Many feedback relationships have shown to be counterintuitive or to go against the general consensus. The Hoffman & Jackson (2000) example on African savanna and grassland met one major shortfall in its findings. The albedo of grasslands, as previously mentioned, has a higher value than that of wooded areas. In theory, grassland reflects more sunlight back into the atmosphere and decreases surface temperatures. To explain this anomaly the initial conditions of the savanna need to be evaluated, specifically the fact that the savanna experienced regular rainfall and cloud cover prior to the transition into grassland. Cloud cover associated with the precipitation would have reflected sunlight back into space before it ever got a chance to be absorbed or reflected by the surface. The reflectivity of clouds over the savanna was enough to locally overwhelm the effects of the imposing grasslands, which brough a higher surface albedo to the region. This caused the area to experience an increase of temperature of about 1°C instead of the expected decrease (Hoffman & Jackson, 2000).
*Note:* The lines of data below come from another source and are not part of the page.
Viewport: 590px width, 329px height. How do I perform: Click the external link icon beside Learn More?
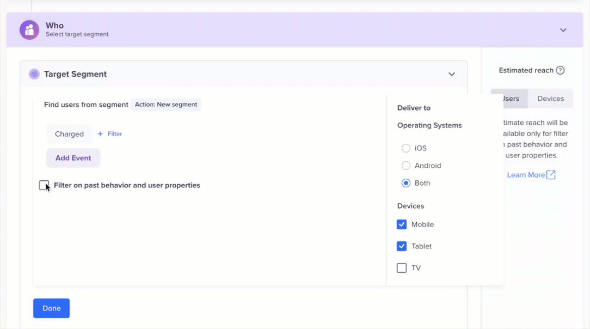click(x=551, y=174)
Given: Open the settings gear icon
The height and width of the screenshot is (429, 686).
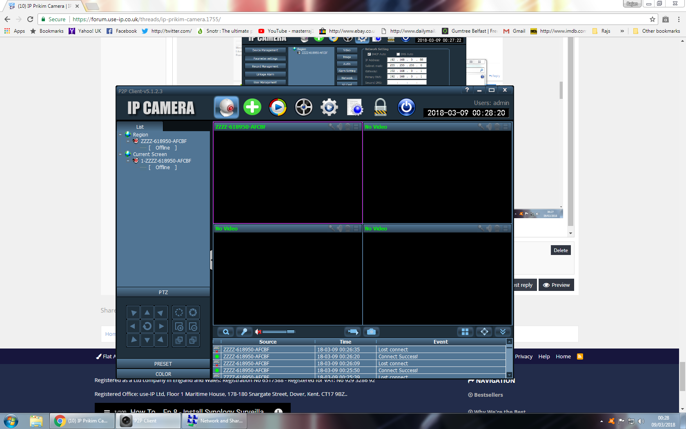Looking at the screenshot, I should tap(329, 107).
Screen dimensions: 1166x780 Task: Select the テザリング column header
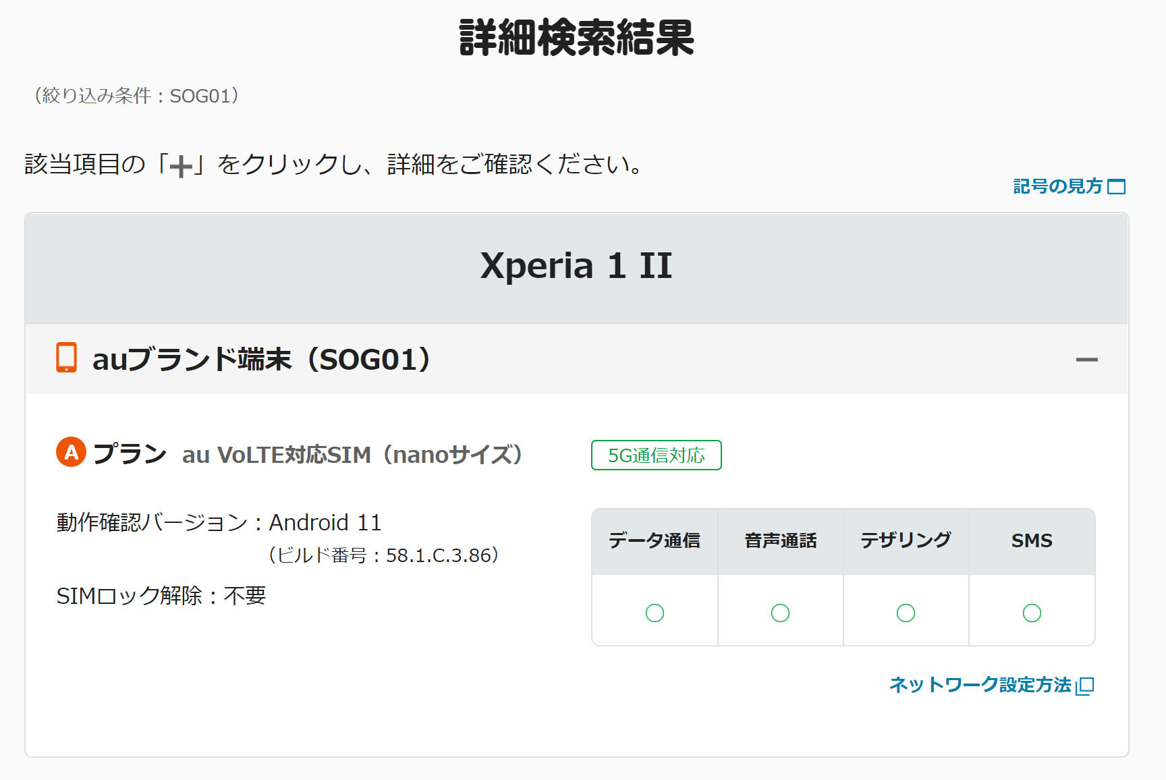906,540
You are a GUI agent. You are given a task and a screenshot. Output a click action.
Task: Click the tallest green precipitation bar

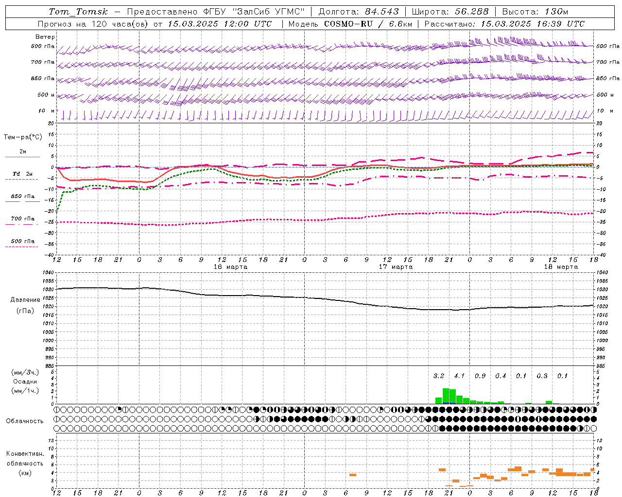(x=446, y=396)
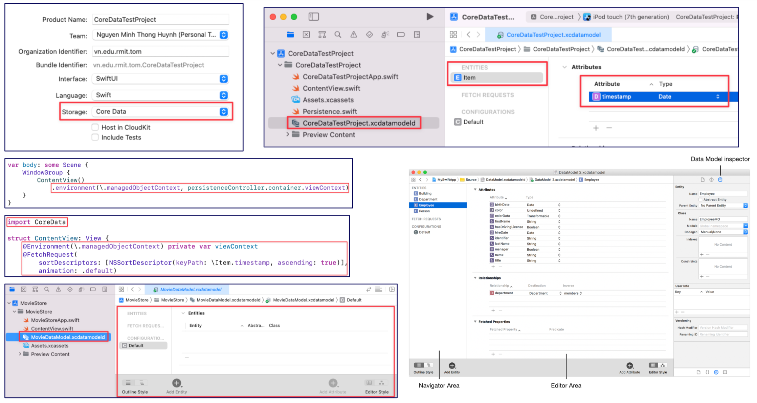Screen dimensions: 757x403
Task: Toggle the Abstract Entity checkbox
Action: pos(700,199)
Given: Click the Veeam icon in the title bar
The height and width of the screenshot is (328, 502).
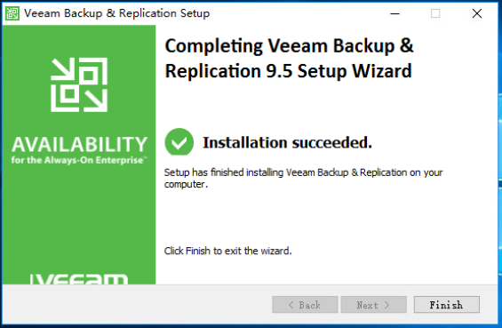Looking at the screenshot, I should tap(12, 13).
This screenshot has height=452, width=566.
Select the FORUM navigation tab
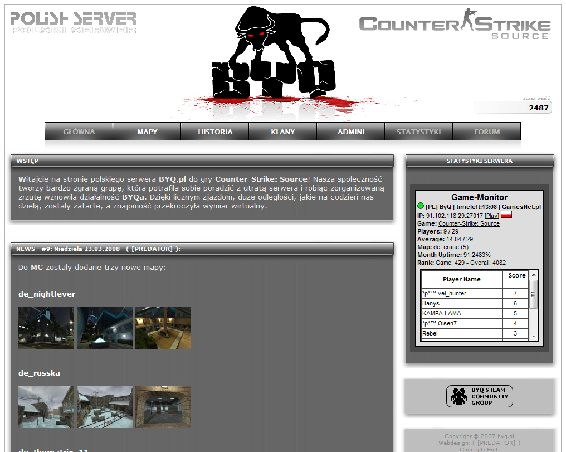487,132
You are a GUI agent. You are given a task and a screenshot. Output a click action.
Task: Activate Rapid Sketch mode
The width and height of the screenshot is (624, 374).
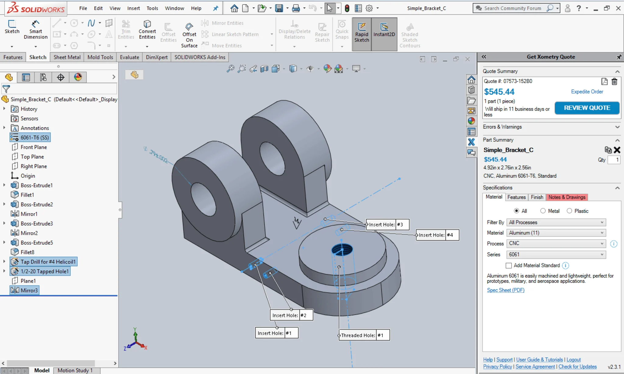point(361,32)
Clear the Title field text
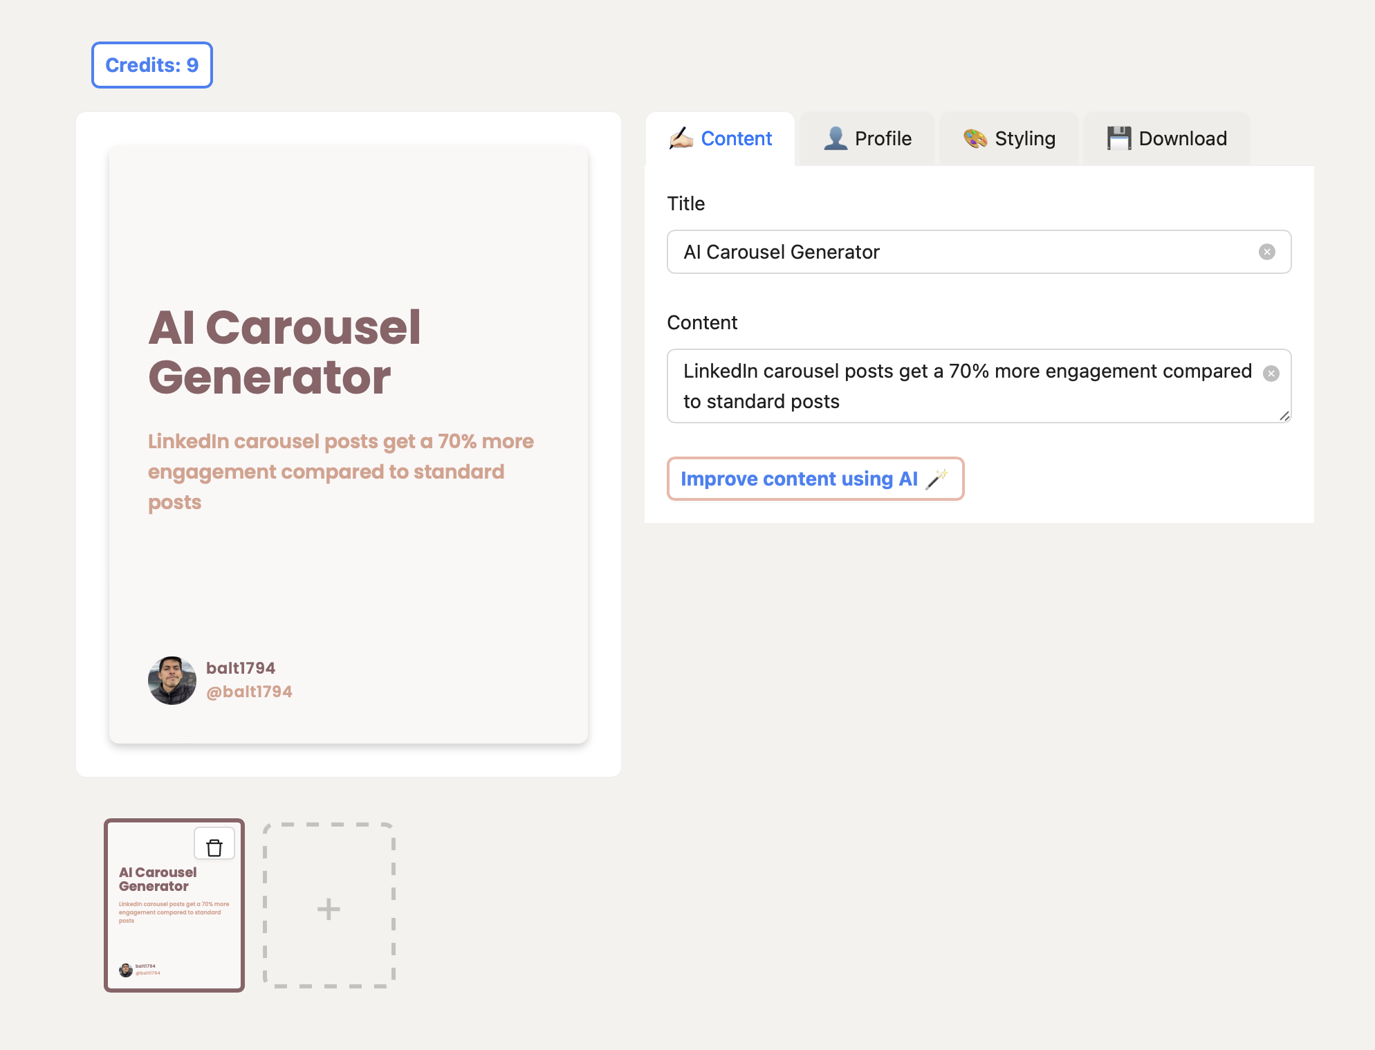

Computer models are used to produce a first guess at long-term effects feedback mechanisms have on climate change, Rarely, if ever, are these models able to take into account all possible mechanisms (Curry et al, 1995). Even if a model could predict the areal coverage of sea ice, it may not be able to take into account its thickness. Albedo in sea ice can vary significantly with thickness, and ice less than 2 m in depth can cause temperature increases of more than twice that of only slightly thicker ice (Curry et al, 1995). Sea ice and albedo exhibit a positive feedback and promote ice expansion, but its demise could be met by warming seas, increasing greenhouse gases or other factors unrelated to albedo. Negative feedback relationships could cause frequent or sudden fluctuations in Earth’s conditions, while external influences such as sunspots and Milankovich cycles could interrupt the direction of Earth’s climate change at a given point in time. These outlying factors would also need to be included in numerical prediction to produce a realistic forecast.
Predicting the weather a week from now is difficult, even with high resolution models and an extensive grid of observations around the globe; predicting the climate in one hundred or even one thousand years gets increasingly complicated. As we enter an era where causes of climate change are better understood, we also understand its complexity. Extrapolating the state of deciduous forest cover thousands of years from now is challenging enough, let alone finding the same fate of all other biome environments, ice cover and cloudiness. Only when these feedback mechanisms become better understood, and technology advances to the point where more factors may be considered in numerical prediction, will there be a more definitive grasp on long-term effects of internal planetary interactions.